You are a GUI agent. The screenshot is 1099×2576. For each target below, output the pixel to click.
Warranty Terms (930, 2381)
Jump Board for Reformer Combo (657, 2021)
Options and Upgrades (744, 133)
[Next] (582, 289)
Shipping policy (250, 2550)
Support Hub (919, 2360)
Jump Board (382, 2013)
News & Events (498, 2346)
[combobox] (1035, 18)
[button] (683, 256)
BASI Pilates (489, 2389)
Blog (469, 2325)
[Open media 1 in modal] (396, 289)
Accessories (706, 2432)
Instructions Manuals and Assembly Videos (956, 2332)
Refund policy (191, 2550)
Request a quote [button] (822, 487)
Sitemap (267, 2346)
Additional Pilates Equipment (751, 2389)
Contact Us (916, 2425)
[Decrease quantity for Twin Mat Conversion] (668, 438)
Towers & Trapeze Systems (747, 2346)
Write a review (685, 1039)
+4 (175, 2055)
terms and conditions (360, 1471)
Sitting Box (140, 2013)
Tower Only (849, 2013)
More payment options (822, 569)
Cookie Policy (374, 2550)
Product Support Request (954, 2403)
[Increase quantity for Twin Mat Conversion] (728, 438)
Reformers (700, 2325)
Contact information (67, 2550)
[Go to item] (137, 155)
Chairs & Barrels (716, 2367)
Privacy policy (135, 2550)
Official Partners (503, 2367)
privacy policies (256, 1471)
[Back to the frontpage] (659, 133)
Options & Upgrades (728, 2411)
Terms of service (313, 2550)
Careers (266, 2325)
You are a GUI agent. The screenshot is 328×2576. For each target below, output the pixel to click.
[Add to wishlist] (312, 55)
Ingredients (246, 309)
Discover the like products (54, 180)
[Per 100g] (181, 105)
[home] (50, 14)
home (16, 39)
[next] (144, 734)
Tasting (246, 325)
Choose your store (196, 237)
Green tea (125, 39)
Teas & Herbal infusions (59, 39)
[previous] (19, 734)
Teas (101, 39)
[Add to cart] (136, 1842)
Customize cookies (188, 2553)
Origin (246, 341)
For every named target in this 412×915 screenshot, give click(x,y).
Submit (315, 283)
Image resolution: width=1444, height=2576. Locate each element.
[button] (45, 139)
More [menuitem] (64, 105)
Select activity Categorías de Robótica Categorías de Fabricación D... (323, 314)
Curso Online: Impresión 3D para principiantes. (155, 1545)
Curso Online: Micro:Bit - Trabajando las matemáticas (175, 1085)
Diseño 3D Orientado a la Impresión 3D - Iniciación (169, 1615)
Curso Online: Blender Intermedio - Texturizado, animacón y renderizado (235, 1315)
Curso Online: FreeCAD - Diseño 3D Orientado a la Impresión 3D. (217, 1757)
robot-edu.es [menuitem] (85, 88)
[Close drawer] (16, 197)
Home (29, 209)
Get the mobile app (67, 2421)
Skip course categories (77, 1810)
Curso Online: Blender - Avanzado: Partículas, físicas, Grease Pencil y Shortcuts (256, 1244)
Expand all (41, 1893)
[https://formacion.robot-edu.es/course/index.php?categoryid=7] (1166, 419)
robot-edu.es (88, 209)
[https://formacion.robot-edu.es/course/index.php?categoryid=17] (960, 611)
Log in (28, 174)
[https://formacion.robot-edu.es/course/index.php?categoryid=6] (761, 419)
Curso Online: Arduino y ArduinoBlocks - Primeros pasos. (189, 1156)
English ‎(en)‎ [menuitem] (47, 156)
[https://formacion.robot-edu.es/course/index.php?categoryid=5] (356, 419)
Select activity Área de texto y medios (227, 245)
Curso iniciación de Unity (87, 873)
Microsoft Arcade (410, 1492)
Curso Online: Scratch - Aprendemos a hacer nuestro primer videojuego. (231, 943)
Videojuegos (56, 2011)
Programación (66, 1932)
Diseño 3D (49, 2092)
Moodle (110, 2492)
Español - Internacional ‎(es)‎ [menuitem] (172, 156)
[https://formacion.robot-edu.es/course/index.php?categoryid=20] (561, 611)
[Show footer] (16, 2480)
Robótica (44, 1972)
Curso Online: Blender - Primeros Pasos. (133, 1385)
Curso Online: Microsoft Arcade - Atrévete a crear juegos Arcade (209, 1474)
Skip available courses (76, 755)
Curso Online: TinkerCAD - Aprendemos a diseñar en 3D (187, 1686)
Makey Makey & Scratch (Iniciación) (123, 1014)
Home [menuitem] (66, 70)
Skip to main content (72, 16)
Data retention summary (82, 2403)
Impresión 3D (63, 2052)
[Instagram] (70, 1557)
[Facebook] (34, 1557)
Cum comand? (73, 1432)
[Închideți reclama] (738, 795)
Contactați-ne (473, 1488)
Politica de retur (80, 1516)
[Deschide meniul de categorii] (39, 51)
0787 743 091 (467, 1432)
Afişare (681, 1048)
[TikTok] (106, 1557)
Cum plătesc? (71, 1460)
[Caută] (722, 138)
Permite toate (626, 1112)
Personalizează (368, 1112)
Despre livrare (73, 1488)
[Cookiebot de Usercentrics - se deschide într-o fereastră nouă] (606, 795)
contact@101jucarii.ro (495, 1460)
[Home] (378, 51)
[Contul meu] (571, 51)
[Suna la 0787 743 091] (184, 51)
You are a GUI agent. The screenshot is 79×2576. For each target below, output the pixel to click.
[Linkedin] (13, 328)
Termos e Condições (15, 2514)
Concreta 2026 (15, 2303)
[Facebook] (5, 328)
- - - - -
#### [Task goal]
Show the data once more, exactly as it was written.

#### [Exercise answer]
You are a GUI agent. The screenshot is 1099×2576. For each target below, output the pixel to click.
Warranty Terms (930, 2381)
Jump Board for Reformer Combo (657, 2021)
Options and Upgrades (744, 133)
[Next] (582, 289)
Shipping policy (250, 2550)
Support Hub (919, 2360)
Jump Board (382, 2013)
News & Events (498, 2346)
[combobox] (1035, 18)
[button] (683, 256)
BASI Pilates (489, 2389)
Blog (469, 2325)
[Open media 1 in modal] (396, 289)
Accessories (706, 2432)
Instructions Manuals and Assembly Videos (956, 2332)
Refund policy (191, 2550)
Request a quote [button] (822, 487)
Sitemap (267, 2346)
Additional Pilates Equipment (751, 2389)
Contact Us (916, 2425)
[Decrease quantity for Twin Mat Conversion] (668, 438)
Towers & Trapeze Systems (747, 2346)
Write a review (685, 1039)
+4 (175, 2055)
terms and conditions (360, 1471)
Sitting Box (140, 2013)
Tower Only (849, 2013)
More payment options (822, 569)
Cookie Policy (374, 2550)
Product Support Request (954, 2403)
[Increase quantity for Twin Mat Conversion] (728, 438)
Reformers (700, 2325)
Contact information (67, 2550)
[Go to item] (137, 155)
Chairs & Barrels (716, 2367)
Privacy policy (135, 2550)
Official Partners (503, 2367)
privacy policies (256, 1471)
[Back to the frontpage] (659, 133)
Options & Upgrades (728, 2411)
Terms of service (313, 2550)
Careers (266, 2325)
You are a GUI agent. The screenshot is 328×2576. For each target below, output the pixel to click.
[Add to wishlist] (312, 55)
Ingredients (246, 309)
Discover the like products (54, 180)
[Per 100g] (181, 105)
[home] (50, 14)
home (16, 39)
[next] (144, 734)
Tasting (246, 325)
Choose your store (196, 237)
Green tea (125, 39)
Teas & Herbal infusions (59, 39)
[previous] (19, 734)
Teas (101, 39)
[Add to cart] (136, 1842)
Customize cookies (188, 2553)
Origin (246, 341)
For every named target in this 412×915 screenshot, give click(x,y).
Submit (315, 283)
Image resolution: width=1444, height=2576. Locate each element.
[button] (45, 139)
More [menuitem] (64, 105)
Select activity Categorías de Robótica Categorías de Fabricación D... (323, 314)
Curso Online: Impresión 3D para principiantes. (155, 1545)
Curso Online: Micro:Bit - Trabajando las matemáticas (175, 1085)
Diseño 3D Orientado a la Impresión 3D - Iniciación (169, 1615)
Curso Online: Blender Intermedio - Texturizado, animacón y renderizado (235, 1315)
Curso Online: FreeCAD - Diseño 3D Orientado a la Impresión 3D. (217, 1757)
robot-edu.es [menuitem] (85, 88)
[Close drawer] (16, 197)
Home (29, 209)
Get the mobile app (67, 2421)
Skip course categories (77, 1810)
Curso Online: Blender - Avanzado: Partículas, físicas, Grease Pencil y Shortcuts (256, 1244)
Expand all (41, 1893)
[https://formacion.robot-edu.es/course/index.php?categoryid=7] (1166, 419)
robot-edu.es (88, 209)
[https://formacion.robot-edu.es/course/index.php?categoryid=17] (960, 611)
Log in (28, 174)
[https://formacion.robot-edu.es/course/index.php?categoryid=6] (761, 419)
Curso Online: Arduino y ArduinoBlocks - Primeros pasos. (189, 1156)
English ‎(en)‎ [menuitem] (47, 156)
[https://formacion.robot-edu.es/course/index.php?categoryid=5] (356, 419)
Select activity Área de texto y medios (227, 245)
Curso iniciación de Unity (87, 873)
Microsoft Arcade (410, 1492)
Curso Online: Scratch - Aprendemos a hacer nuestro primer videojuego. (231, 943)
Videojuegos (56, 2011)
Programación (66, 1932)
Diseño 3D (49, 2092)
Moodle (110, 2492)
Español - Internacional ‎(es)‎ [menuitem] (172, 156)
[https://formacion.robot-edu.es/course/index.php?categoryid=20] (561, 611)
[Show footer] (16, 2480)
Robótica (44, 1972)
Curso Online: Blender - Primeros Pasos. (133, 1385)
Curso Online: Microsoft Arcade - Atrévete a crear juegos Arcade (209, 1474)
Skip available courses (76, 755)
Curso Online: TinkerCAD - Aprendemos a diseñar en 3D (187, 1686)
Makey Makey & Scratch (Iniciación) (123, 1014)
Home [menuitem] (66, 70)
Skip to main content (72, 16)
Data retention summary (82, 2403)
Impresión 3D (63, 2052)
[Instagram] (70, 1557)
[Facebook] (34, 1557)
Cum comand? (73, 1432)
[Închideți reclama] (738, 795)
Contactați-ne (473, 1488)
Politica de retur (80, 1516)
[Deschide meniul de categorii] (39, 51)
0787 743 091 (467, 1432)
Afişare (681, 1048)
[TikTok] (106, 1557)
Cum plătesc? (71, 1460)
[Caută] (722, 138)
Permite toate (626, 1112)
Personalizează (368, 1112)
Despre livrare (73, 1488)
[Cookiebot de Usercentrics - se deschide într-o fereastră nouă] (606, 795)
contact@101jucarii.ro (495, 1460)
[Home] (378, 51)
[Contul meu] (571, 51)
[Suna la 0787 743 091] (184, 51)
You are a GUI agent. The screenshot is 79×2576. For each target below, output the pixel to click.
[Linkedin] (13, 328)
Termos e Condições (15, 2514)
Concreta 2026 (15, 2303)
[Facebook] (5, 328)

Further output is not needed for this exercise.